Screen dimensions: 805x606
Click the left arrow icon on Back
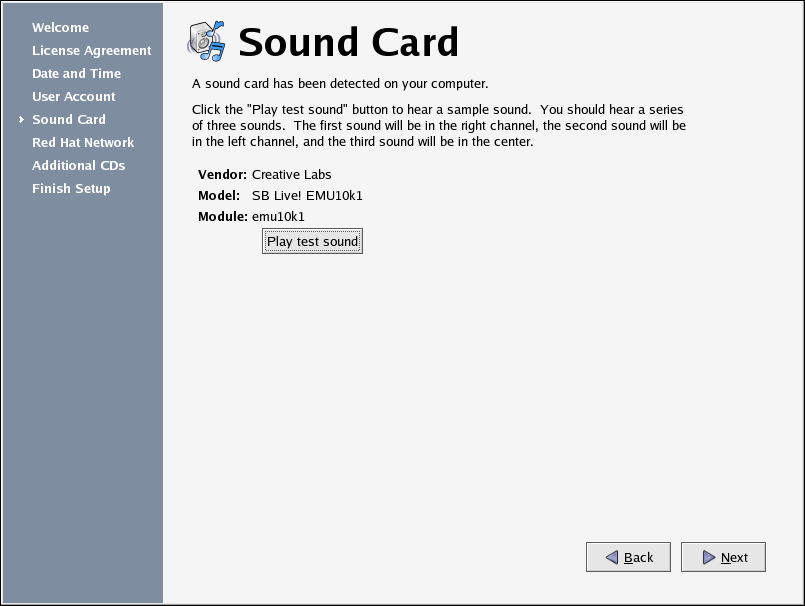612,557
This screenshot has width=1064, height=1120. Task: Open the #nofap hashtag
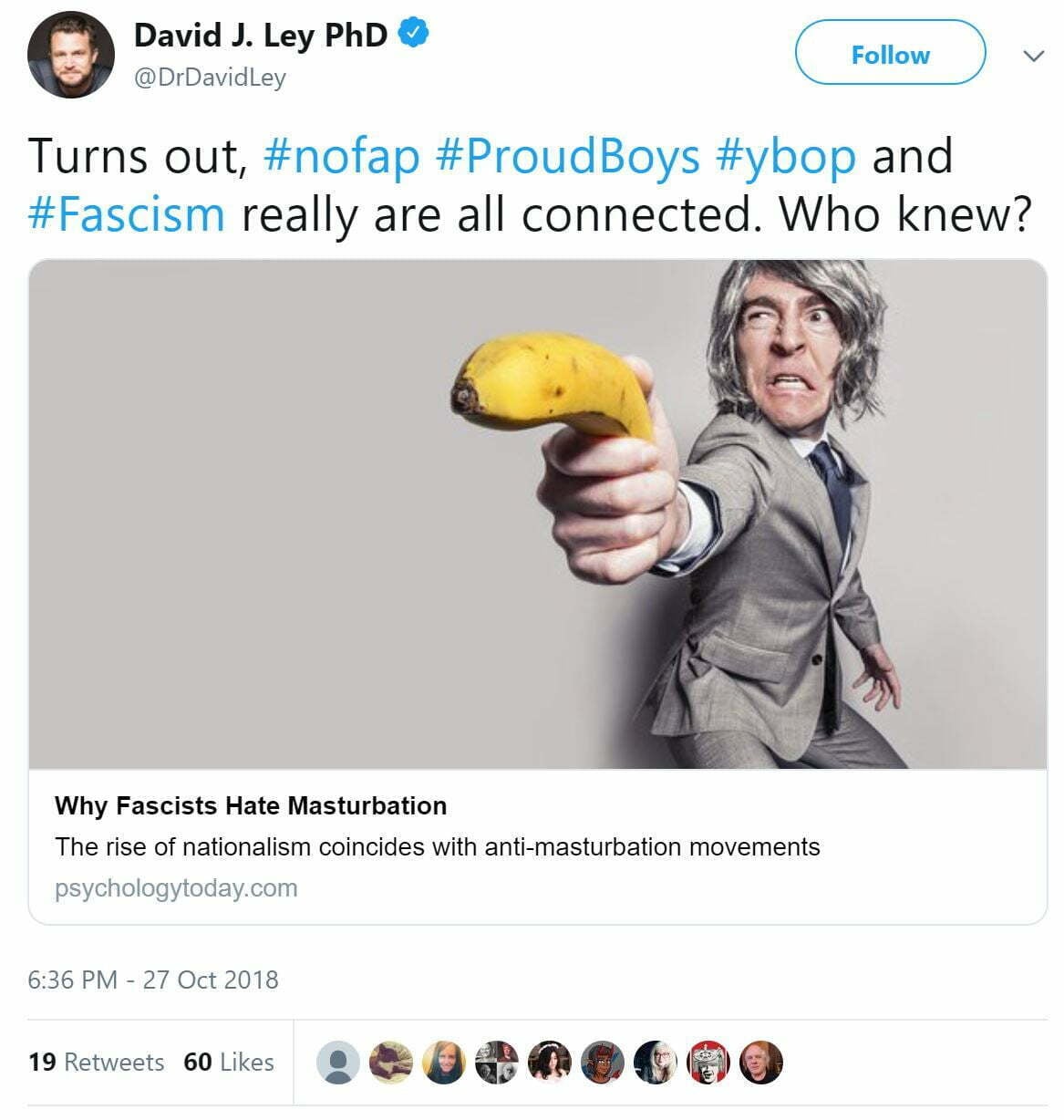tap(341, 156)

- - - - -

- **Exercise aim**: Would you write out the material above in full, exactly as given, except for its pictures?

- **Output for this task**:
Screen dimensions: 805x606
Click the left arrow icon on Back
612,557
This screenshot has width=1064, height=1120. Task: Open the #nofap hashtag
tap(341, 156)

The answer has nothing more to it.